Dio ferma la fame del mondo solo quando le nostre mani imparano a donare. L’aveva detto: “Voi farete cose più grandi di me”.

E a noi, che sempre preghiamo dacci oggi il nostro pane, il Signore risponde: date voi il vostro pane.

Ecco che i cinque pani passano dalle mani di uno a quelle di tutti i cinquemila. Misteriosa e multipla regola del Regno: poco pane condiviso è sufficiente, perché solo così diventa pane di Dio. Cinque pani allora basteranno per una folla, e i pezzi rimasti riempiranno le ceste. Nulla andrà perduto. Cinque pani e due pesci: è poco, è solo una goccia nel mare, ma è quella goccia che può dare senso a tutta la vita (Madre Teresa). La fame inizia quando io tengo il mio pane per me, quando l’Occidente sazio tiene il proprio pane per sé. Fame che, allora, non finirà.

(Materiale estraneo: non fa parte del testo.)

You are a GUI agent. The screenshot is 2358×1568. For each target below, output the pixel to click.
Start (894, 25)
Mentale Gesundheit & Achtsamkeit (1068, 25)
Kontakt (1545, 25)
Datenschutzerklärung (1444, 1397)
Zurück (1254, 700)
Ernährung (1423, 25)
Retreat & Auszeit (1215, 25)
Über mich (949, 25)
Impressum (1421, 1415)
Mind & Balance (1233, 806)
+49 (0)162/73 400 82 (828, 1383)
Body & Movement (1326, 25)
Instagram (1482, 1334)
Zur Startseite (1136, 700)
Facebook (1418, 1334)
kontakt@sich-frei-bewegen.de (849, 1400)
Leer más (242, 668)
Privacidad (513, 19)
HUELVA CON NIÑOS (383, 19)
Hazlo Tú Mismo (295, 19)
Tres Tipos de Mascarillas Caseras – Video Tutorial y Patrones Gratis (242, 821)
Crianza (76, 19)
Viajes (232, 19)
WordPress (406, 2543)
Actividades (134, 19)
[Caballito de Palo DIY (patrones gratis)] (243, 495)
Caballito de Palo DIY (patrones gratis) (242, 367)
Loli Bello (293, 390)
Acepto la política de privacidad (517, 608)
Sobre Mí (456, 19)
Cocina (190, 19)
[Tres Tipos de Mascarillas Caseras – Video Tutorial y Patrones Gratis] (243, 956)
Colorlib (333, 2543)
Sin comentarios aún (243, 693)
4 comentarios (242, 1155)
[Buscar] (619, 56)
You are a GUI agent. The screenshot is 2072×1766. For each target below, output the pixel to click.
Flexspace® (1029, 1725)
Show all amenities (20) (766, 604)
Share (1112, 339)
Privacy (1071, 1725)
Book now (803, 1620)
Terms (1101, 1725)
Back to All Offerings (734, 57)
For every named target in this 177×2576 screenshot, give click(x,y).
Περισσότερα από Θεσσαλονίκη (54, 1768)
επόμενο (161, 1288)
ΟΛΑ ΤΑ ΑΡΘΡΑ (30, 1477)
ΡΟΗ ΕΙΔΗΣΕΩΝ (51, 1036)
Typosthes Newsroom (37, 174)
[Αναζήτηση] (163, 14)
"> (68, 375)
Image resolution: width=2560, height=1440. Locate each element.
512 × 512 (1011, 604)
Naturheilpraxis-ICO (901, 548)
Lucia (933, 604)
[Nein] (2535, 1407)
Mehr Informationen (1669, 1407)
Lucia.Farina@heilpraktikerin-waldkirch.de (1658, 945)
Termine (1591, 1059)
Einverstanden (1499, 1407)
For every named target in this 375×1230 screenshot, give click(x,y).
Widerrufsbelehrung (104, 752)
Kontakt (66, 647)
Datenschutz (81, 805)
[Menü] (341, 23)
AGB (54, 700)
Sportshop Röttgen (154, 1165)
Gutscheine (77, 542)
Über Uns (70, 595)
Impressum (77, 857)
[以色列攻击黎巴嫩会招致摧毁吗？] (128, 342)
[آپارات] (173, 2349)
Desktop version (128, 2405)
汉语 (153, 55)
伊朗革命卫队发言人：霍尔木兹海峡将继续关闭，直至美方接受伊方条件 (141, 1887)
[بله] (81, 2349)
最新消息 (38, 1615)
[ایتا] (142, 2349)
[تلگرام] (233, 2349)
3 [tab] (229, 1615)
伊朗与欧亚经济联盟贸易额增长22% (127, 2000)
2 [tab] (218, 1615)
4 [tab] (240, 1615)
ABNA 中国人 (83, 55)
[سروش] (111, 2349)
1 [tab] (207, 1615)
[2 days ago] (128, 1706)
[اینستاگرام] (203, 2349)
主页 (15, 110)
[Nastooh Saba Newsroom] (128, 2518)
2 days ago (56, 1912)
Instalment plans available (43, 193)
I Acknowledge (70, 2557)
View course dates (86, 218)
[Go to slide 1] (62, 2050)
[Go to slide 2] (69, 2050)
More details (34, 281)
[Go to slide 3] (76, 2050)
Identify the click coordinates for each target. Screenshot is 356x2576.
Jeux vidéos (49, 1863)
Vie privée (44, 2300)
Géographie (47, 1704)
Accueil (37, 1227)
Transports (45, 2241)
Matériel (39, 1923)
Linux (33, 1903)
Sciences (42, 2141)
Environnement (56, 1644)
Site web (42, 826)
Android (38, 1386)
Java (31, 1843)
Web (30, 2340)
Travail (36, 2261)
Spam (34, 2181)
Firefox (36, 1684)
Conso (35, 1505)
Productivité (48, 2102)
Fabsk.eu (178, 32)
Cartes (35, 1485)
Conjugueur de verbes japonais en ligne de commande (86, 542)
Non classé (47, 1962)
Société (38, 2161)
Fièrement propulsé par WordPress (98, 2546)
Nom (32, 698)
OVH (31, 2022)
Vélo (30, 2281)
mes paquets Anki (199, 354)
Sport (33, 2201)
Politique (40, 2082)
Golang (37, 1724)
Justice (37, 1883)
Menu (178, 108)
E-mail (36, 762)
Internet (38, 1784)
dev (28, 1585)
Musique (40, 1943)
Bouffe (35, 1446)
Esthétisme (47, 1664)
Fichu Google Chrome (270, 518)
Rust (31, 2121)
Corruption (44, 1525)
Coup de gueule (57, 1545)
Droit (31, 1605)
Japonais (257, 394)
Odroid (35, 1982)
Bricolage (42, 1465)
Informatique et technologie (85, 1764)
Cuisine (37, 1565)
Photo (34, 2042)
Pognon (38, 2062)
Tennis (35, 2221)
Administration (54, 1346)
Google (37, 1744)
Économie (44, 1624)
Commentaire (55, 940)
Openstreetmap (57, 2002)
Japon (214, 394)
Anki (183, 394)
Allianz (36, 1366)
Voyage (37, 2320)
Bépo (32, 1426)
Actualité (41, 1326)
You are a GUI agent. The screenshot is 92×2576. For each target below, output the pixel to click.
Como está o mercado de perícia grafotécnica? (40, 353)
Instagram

Sfamare la terra invece è un miracolo possibile se la condivisione si fa realtà. C’è pane sufficiente per tutti nel mondo, ma è diventato insufficiente per l’avidità di pochi.

Il profeta ripete: chi ha fame venga e mangi, senza denaro né spesa. Ma quale fame morde dentro di noi? Solo di pane? O fame di giustizia per noi e per tutti? Fame di avere o anche fame di dare?
Il Signore sia il nostro affamatore, e sapremo dare pane a chi ha fame e accendere fame di cose grandi in chi è sazio di solo pane. E la nostra sarà fame di un mondo nuovo, con mani di pane che conoscono il miracolo del dono.

 

Avvenire XVIII Matteo 14,13-21

Vangelo del pane che trabocca dalle mani, dalle ceste. Segno da custodire con particolare cura, raccontato per ben sei volte dai vangeli, carico di promesse e profezia.

Gesù vide la grande folla, sentì compassione di loro e curò i loro malati. Tre verbi rivelatori (vide, sentì, curò) che aprono finestre sui sentimenti di Gesù, sul suo mondo interiore.  Vide una grande folla, il suo sguardo non scivola via sopra le persone, ma si posa sui singoli, li vede ad uno ad uno. Per lui guardare e amare sono la stessa cosa. E la prima cosa che vede alzarsi da tutta quella gente e che lo raggiunge al cuore è la loro sofferenza: e sentì compassione per loro. Gesù prova dolore per il dolore dell’uomo, è ferito dalle ferite di chi ha davanti, ed è questo che fa gli cambiare i programmi: voleva andarsene in un luogo deserto, ma ora chi detta l’agenda è il dolore dell’uomo, e Gesù si immerge nel tumulto della folla, risucchiato dal vortice della vita dolente.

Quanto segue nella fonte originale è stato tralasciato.